### Record set

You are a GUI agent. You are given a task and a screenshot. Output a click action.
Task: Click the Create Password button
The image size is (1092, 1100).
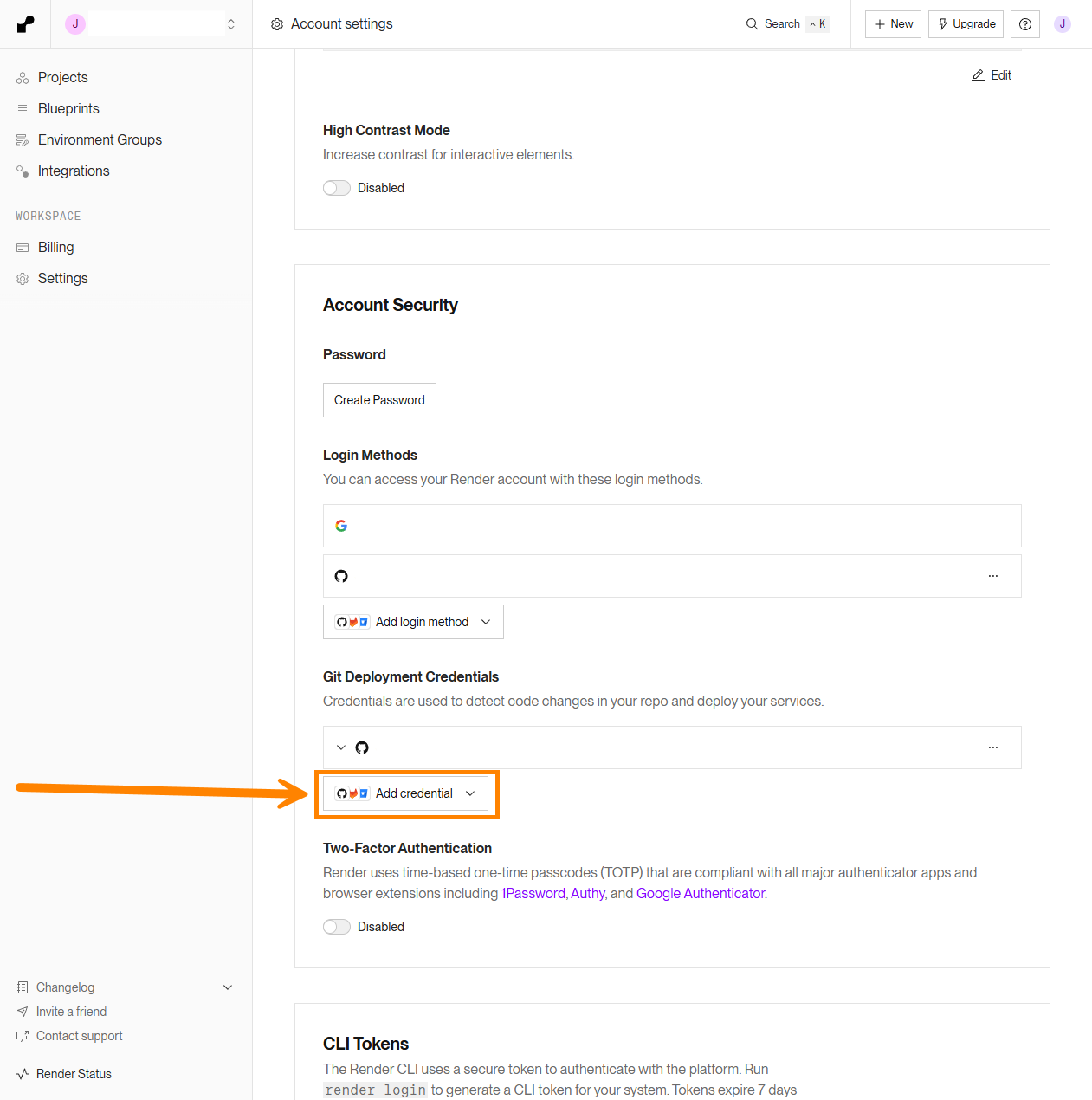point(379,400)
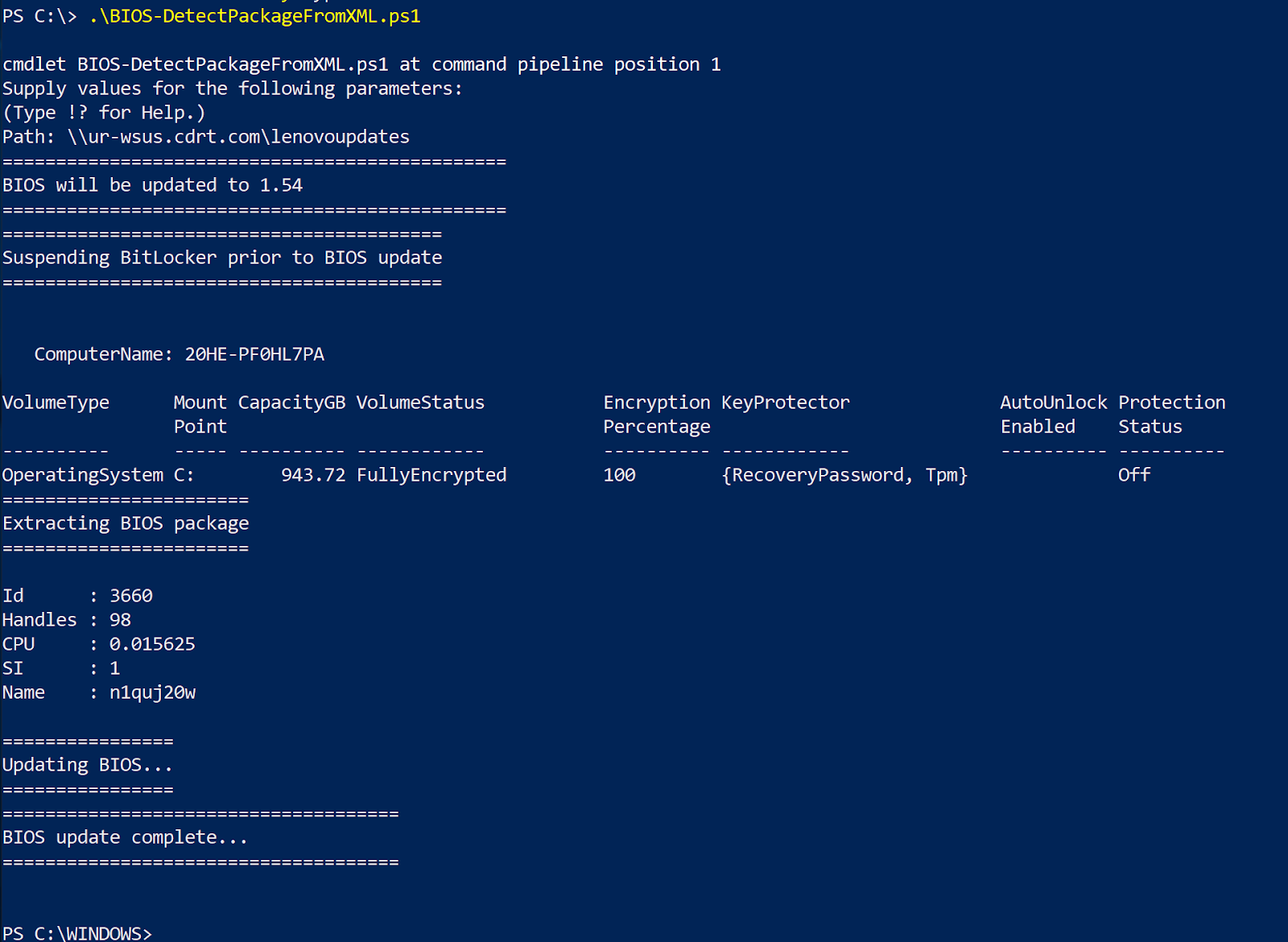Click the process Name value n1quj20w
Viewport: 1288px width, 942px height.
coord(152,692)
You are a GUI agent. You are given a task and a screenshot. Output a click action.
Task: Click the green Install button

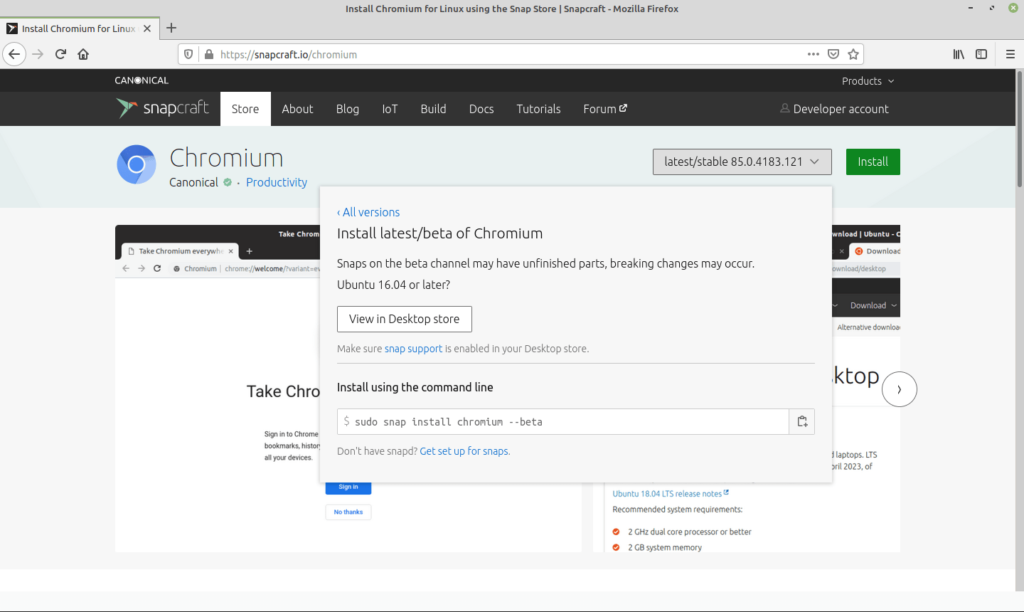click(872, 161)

######

→ **Given instruction**: Copy the data word for word, beginning at its first line and ending after the line that contains "coord(152,692)". Leave the pictures out.

→ **Solution for this exercise**:
You are a GUI agent. You are given a task and a screenshot. Output a click action.
Task: Click the Create Password button
The image size is (1092, 1100).
point(379,400)
Click the process Name value n1quj20w
Viewport: 1288px width, 942px height.
coord(152,692)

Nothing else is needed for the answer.